Collected data:
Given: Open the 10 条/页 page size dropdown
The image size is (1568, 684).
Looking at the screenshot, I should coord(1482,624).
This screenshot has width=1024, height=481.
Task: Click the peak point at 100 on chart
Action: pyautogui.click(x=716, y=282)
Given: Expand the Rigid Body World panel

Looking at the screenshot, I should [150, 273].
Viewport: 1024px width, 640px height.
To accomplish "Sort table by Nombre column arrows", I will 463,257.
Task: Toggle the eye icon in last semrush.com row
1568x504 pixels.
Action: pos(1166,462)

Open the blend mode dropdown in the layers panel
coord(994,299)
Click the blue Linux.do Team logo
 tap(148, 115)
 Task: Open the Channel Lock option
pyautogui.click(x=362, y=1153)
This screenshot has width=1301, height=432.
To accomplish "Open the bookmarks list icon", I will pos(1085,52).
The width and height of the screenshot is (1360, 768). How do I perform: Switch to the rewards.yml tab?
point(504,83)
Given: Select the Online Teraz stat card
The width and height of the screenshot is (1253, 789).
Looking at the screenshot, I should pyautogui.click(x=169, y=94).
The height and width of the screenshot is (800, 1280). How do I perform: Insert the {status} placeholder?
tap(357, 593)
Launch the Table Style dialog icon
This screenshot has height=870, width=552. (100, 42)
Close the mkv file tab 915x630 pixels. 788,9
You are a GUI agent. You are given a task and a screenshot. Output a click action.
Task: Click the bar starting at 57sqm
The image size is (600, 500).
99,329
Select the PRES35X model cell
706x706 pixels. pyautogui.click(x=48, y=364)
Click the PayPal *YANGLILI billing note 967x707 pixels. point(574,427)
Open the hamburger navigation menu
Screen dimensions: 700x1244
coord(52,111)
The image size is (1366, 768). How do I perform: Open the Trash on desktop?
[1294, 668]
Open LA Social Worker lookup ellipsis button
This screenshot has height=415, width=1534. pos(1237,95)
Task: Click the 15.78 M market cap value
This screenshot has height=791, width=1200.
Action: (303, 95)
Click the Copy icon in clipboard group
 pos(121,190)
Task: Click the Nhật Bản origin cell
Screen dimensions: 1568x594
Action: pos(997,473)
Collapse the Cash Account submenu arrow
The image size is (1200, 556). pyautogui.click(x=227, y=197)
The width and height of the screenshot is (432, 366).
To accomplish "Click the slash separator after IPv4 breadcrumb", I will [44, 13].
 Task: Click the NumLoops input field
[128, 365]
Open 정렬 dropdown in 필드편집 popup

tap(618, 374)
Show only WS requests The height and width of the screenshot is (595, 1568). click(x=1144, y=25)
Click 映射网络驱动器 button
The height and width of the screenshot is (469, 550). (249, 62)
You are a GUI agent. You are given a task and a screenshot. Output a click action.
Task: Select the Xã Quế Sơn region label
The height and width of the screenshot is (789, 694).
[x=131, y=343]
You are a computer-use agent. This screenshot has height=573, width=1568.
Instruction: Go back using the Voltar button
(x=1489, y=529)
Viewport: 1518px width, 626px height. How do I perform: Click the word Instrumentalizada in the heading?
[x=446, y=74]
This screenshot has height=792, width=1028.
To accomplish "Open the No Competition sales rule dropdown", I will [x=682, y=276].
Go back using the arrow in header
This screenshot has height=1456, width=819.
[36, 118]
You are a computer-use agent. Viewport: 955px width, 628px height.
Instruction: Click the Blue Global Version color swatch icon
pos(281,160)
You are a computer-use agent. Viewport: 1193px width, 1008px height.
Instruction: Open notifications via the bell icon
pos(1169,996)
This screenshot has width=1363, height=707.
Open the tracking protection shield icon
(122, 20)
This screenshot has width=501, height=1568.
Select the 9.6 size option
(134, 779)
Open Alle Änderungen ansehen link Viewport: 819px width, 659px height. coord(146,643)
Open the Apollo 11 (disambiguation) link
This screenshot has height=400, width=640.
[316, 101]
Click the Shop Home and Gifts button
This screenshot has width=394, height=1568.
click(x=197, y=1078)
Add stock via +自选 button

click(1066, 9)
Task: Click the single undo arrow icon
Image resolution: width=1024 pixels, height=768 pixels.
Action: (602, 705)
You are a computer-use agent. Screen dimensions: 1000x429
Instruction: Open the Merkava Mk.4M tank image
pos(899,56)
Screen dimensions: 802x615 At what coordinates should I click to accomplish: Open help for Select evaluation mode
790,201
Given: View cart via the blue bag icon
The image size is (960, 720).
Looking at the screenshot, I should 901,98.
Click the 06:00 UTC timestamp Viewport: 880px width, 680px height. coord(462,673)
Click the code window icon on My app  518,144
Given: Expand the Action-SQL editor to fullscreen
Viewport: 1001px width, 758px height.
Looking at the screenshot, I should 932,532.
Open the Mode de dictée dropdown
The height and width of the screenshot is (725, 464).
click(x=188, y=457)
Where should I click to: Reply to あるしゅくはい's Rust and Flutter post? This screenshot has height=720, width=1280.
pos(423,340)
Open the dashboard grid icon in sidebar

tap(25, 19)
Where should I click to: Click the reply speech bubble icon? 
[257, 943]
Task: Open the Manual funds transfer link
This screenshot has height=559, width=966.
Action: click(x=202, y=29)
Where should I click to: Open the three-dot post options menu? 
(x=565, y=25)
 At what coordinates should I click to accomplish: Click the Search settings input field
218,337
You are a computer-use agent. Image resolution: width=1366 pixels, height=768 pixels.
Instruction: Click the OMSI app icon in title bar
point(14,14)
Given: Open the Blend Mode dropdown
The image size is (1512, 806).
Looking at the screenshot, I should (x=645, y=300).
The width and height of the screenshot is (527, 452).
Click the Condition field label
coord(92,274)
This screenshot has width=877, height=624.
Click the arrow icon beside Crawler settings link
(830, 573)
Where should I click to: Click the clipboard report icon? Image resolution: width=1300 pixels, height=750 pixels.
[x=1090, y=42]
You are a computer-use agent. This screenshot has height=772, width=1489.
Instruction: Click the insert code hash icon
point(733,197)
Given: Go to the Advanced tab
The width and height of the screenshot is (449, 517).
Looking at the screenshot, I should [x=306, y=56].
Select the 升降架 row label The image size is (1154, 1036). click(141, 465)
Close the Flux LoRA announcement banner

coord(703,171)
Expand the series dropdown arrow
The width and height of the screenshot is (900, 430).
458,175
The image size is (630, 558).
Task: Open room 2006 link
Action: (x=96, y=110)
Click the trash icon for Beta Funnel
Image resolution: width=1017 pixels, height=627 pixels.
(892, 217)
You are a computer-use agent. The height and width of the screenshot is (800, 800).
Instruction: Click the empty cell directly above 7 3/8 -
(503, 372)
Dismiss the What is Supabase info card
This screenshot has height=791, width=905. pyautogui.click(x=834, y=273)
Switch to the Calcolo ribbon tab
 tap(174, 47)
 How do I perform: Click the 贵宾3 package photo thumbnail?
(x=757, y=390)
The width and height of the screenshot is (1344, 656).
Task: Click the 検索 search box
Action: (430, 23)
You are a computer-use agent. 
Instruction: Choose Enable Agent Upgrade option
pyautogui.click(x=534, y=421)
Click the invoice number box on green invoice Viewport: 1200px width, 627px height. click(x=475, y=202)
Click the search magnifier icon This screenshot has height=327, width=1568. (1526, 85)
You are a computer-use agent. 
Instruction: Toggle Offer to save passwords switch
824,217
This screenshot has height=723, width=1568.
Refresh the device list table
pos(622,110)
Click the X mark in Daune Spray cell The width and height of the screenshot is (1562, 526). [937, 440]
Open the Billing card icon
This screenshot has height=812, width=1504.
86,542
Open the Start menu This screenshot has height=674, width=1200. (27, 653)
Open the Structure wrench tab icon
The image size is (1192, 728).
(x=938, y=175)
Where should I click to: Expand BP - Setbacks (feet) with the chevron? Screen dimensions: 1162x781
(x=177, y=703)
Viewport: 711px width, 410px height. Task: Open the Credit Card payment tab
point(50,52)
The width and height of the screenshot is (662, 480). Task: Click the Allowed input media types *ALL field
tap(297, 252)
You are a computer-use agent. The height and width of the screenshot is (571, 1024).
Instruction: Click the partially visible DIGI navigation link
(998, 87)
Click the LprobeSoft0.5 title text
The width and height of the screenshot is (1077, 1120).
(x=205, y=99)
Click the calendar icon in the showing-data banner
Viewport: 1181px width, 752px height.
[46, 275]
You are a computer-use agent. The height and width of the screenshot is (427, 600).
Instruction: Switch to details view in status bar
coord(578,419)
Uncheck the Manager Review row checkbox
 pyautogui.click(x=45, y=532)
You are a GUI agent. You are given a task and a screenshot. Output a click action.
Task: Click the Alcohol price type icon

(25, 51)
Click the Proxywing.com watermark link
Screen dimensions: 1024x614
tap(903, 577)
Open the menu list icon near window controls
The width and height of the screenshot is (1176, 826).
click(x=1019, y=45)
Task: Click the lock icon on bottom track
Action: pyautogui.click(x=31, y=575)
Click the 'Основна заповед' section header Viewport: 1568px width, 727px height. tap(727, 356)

TASK DIRECTIONS: Reproduce only this range: the first line of the data above through the line with "Viewport: 1024px width, 640px height.", both included, exactly as written.

WRITTEN ANSWER:
Given: Open the 10 条/页 page size dropdown
The image size is (1568, 684).
Looking at the screenshot, I should coord(1482,624).
This screenshot has width=1024, height=481.
Task: Click the peak point at 100 on chart
Action: pyautogui.click(x=716, y=282)
Given: Expand the Rigid Body World panel

Looking at the screenshot, I should [150, 273].
Viewport: 1024px width, 640px height.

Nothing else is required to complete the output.